#### [TASK INSTRUCTIONS]
Turn the records from the line containing "You are a computer-use agent. The height" through the line containing "coord(52,257)" into a numbered list, leaving out any blank lines.

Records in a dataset
######

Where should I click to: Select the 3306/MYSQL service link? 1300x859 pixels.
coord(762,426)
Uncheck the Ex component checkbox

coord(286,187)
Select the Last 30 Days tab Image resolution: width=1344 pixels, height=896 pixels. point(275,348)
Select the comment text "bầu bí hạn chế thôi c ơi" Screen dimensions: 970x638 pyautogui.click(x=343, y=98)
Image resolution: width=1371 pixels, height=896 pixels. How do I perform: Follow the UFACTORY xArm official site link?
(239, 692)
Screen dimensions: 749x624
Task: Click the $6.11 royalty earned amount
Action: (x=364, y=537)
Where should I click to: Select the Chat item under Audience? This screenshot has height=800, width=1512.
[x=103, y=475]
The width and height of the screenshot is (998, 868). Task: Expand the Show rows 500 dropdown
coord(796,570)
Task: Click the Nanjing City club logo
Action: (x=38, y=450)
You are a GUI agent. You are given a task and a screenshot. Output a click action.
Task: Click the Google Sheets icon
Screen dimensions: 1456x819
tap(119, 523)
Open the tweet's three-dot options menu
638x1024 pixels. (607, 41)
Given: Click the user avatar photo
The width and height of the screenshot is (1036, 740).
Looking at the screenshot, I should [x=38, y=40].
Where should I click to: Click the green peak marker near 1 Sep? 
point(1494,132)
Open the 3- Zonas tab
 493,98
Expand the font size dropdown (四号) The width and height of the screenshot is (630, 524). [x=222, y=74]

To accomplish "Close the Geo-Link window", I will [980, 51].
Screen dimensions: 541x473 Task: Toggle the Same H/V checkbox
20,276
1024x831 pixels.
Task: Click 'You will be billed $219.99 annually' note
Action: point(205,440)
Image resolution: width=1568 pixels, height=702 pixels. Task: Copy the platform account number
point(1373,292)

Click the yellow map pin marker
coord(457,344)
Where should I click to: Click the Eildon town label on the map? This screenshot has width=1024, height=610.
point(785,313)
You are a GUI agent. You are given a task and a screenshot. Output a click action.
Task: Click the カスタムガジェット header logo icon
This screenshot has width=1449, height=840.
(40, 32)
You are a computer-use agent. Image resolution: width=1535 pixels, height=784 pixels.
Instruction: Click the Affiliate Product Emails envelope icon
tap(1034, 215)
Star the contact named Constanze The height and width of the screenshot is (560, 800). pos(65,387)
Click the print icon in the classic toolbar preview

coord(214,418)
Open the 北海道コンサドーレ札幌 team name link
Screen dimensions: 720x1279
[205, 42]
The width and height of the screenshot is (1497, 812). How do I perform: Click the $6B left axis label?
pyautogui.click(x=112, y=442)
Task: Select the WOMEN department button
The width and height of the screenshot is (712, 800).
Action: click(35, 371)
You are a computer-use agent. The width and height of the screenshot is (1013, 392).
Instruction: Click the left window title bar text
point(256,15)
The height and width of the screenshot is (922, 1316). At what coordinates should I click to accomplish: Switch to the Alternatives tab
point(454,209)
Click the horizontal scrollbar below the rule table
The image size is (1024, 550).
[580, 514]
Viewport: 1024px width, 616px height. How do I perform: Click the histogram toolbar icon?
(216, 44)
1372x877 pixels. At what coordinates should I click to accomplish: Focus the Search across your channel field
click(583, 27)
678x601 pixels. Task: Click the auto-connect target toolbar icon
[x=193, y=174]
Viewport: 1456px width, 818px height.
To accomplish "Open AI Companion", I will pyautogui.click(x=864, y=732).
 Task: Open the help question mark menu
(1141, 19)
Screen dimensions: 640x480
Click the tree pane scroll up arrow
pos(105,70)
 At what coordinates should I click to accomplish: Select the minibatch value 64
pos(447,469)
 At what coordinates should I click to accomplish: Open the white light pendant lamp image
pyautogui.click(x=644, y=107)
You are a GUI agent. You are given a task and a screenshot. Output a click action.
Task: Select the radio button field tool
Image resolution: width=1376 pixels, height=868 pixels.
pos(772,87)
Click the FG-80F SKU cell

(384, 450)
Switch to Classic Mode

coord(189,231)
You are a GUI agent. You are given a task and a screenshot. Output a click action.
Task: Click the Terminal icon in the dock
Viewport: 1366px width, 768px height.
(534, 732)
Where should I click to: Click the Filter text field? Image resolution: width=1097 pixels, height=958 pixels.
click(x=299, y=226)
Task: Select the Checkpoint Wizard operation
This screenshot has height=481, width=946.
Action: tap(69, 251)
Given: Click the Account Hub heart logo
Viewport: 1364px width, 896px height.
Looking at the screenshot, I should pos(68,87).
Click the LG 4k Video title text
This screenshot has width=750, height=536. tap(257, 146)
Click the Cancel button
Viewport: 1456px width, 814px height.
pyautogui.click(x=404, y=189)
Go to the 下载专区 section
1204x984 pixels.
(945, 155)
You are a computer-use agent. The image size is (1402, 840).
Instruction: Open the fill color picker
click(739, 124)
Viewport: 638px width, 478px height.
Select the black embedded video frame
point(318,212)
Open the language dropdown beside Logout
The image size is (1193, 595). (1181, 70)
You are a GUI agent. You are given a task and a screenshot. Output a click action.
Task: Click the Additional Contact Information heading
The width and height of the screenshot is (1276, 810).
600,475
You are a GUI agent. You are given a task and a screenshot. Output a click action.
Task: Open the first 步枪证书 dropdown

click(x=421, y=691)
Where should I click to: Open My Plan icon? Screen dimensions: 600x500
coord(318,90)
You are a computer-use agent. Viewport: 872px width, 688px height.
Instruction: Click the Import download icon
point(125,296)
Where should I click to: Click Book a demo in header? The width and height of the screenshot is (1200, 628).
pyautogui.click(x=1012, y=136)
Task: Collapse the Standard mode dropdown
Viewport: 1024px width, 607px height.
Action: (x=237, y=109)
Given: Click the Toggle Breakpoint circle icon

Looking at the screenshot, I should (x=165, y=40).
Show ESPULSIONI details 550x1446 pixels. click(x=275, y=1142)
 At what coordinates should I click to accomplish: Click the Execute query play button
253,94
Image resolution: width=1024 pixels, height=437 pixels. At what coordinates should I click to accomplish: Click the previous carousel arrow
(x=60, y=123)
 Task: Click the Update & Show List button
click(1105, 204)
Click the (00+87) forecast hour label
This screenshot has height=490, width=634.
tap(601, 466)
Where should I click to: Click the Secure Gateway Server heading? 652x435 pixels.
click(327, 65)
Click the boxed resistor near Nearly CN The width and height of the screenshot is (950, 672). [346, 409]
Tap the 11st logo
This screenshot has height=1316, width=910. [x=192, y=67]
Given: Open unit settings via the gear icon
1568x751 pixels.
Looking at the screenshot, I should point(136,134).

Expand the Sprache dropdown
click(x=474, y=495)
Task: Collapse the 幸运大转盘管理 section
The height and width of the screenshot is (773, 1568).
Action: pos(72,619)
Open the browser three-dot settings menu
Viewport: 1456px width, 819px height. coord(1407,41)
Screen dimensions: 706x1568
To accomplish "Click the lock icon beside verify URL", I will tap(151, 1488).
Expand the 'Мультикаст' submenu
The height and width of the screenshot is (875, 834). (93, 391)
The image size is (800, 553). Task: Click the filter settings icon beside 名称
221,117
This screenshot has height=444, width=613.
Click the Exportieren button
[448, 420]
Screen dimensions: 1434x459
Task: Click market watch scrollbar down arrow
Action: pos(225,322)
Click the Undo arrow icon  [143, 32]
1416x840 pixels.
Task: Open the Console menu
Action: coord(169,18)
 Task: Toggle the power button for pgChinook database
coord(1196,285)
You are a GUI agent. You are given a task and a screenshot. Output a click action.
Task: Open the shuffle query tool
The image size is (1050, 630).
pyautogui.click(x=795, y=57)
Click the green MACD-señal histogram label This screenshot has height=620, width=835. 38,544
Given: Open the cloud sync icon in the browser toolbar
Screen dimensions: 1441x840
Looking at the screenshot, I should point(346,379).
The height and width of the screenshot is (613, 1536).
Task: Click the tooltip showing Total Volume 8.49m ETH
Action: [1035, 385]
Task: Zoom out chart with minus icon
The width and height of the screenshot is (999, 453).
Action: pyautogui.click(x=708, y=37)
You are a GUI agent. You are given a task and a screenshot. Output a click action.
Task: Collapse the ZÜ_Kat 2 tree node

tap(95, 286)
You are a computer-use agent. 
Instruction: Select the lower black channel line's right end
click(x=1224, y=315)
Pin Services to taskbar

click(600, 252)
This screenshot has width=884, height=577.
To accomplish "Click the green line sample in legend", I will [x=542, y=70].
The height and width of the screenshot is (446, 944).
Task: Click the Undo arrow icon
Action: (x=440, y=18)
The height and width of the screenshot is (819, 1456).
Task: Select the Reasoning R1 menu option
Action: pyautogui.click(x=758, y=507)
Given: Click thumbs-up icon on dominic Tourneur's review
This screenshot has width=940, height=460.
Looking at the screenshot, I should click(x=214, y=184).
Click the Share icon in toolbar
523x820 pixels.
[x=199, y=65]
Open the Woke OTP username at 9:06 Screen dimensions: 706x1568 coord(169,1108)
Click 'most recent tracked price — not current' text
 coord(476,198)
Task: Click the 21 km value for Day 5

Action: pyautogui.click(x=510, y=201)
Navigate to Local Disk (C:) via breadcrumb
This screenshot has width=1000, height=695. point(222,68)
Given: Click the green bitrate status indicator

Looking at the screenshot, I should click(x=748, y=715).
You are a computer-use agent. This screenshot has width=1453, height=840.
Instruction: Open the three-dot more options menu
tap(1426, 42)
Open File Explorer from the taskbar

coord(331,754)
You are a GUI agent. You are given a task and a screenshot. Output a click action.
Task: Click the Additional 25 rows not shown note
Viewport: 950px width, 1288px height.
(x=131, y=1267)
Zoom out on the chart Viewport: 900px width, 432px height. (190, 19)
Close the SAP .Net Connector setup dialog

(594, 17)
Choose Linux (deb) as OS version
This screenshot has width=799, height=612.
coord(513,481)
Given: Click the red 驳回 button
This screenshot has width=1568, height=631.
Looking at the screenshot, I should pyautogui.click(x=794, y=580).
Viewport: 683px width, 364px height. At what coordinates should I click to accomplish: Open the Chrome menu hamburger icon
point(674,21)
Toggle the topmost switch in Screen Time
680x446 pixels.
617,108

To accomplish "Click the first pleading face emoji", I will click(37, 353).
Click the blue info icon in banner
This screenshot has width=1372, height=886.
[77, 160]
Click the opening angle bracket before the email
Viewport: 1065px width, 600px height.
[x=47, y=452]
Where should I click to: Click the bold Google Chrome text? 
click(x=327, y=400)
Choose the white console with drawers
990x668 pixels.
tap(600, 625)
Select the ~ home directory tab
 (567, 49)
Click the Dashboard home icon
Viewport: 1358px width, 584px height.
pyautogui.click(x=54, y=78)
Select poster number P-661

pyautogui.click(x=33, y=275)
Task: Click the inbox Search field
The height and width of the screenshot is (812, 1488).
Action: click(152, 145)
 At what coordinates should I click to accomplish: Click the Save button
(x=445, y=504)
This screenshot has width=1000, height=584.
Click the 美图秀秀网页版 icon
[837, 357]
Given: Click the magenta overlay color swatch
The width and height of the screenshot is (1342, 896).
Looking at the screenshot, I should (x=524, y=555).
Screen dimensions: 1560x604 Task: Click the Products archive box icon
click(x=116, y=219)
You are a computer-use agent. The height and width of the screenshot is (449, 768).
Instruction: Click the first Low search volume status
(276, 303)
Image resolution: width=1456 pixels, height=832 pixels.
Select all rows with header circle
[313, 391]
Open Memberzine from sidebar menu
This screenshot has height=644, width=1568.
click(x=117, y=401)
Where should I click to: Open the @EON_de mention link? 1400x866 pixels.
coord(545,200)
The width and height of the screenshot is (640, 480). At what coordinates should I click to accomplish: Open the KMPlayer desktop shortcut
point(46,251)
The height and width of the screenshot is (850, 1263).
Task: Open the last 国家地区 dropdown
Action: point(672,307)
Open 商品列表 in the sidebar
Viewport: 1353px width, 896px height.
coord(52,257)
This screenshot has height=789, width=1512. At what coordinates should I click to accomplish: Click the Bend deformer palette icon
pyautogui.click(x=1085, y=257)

######

#### [RESULT]
1. You are a computer-use agent. The height and width of the screenshot is (449, 768).
2. Instruction: Click the first Low search volume status
3. (276, 303)
4. Image resolution: width=1456 pixels, height=832 pixels.
5. Select all rows with header circle
6. [313, 391]
7. Open Memberzine from sidebar menu
8. This screenshot has height=644, width=1568.
9. click(x=117, y=401)
10. Where should I click to: Open the @EON_de mention link? 1400x866 pixels.
11. coord(545,200)
12. The width and height of the screenshot is (640, 480). At what coordinates should I click to accomplish: Open the KMPlayer desktop shortcut
13. point(46,251)
14. The height and width of the screenshot is (850, 1263).
15. Task: Open the last 国家地区 dropdown
16. Action: point(672,307)
17. Open 商品列表 in the sidebar
18. Viewport: 1353px width, 896px height.
19. coord(52,257)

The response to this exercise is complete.